Directive :: Identify every line of the items below that contains the word "what" and copy each of those lines.

--- begin Material supplied ---

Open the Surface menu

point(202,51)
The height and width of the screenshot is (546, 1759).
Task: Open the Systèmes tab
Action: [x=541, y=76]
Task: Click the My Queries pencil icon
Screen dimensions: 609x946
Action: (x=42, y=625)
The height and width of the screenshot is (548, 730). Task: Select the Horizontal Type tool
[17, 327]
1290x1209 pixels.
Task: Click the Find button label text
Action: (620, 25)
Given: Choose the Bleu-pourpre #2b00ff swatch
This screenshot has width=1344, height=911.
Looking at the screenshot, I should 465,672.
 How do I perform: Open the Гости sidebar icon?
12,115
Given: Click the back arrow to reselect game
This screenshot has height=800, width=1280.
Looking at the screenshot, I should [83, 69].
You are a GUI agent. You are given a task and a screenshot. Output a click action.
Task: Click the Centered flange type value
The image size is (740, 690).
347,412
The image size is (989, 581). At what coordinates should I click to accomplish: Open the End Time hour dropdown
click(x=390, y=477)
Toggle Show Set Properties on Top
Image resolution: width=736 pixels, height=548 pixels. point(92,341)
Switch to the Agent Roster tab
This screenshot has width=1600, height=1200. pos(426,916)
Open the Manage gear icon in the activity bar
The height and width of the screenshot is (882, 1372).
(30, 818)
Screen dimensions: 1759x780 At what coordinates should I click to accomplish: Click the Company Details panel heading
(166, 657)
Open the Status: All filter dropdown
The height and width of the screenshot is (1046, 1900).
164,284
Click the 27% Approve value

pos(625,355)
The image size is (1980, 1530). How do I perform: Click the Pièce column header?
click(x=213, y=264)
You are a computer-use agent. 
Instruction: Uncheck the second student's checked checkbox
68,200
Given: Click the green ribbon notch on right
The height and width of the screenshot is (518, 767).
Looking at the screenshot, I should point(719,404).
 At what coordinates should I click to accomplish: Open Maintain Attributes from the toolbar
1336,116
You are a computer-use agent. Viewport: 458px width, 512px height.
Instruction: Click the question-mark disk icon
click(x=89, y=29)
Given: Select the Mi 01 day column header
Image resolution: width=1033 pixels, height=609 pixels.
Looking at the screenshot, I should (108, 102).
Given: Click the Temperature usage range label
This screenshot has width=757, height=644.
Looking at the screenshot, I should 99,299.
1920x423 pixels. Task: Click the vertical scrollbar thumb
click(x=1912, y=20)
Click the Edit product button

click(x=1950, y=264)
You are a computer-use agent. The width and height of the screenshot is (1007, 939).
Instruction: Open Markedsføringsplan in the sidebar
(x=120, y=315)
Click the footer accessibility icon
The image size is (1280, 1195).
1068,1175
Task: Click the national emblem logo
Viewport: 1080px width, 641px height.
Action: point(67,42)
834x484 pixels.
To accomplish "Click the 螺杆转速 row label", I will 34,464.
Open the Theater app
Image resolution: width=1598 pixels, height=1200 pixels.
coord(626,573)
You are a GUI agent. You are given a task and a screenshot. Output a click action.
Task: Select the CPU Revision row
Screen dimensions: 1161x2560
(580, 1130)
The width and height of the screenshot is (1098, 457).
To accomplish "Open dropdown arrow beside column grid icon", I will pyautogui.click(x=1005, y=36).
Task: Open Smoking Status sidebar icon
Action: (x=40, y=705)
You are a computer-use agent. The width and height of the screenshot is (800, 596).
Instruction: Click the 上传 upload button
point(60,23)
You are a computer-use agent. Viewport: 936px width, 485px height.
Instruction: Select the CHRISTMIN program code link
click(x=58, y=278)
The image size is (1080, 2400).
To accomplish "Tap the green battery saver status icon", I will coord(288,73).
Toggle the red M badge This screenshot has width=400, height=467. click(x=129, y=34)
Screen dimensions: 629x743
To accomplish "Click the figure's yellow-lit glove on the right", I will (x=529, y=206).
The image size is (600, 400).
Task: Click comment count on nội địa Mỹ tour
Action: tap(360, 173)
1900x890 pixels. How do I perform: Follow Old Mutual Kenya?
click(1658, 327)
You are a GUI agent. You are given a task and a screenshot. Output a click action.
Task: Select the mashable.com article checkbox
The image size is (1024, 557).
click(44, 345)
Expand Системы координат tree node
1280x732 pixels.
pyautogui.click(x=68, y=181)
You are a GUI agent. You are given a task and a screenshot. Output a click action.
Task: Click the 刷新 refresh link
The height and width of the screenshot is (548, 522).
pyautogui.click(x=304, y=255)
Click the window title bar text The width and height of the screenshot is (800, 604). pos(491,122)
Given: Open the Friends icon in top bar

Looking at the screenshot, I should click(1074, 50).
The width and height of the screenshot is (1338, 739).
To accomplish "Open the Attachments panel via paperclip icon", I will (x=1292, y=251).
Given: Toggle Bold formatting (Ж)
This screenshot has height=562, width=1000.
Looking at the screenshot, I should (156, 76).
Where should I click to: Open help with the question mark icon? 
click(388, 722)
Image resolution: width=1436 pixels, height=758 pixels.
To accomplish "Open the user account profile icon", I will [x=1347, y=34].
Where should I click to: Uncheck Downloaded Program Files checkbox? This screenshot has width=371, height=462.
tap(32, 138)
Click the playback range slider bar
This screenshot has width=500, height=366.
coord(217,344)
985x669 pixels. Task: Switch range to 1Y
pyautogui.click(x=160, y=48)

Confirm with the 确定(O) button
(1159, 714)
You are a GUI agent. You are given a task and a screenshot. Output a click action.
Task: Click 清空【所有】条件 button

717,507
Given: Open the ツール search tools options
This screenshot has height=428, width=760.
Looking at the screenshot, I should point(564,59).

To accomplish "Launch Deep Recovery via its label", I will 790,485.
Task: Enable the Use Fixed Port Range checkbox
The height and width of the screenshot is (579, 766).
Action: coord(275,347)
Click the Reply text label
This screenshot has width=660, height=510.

--- end Material supplied ---

Answer to the task ::
The image size is (989, 581). At what coordinates should I click to accomplish: Open the End Time hour dropdown
Screen dimensions: 1759x780 At what coordinates should I click to accomplish: Click the Company Details panel heading
 At what coordinates should I click to accomplish: Open Maintain Attributes from the toolbar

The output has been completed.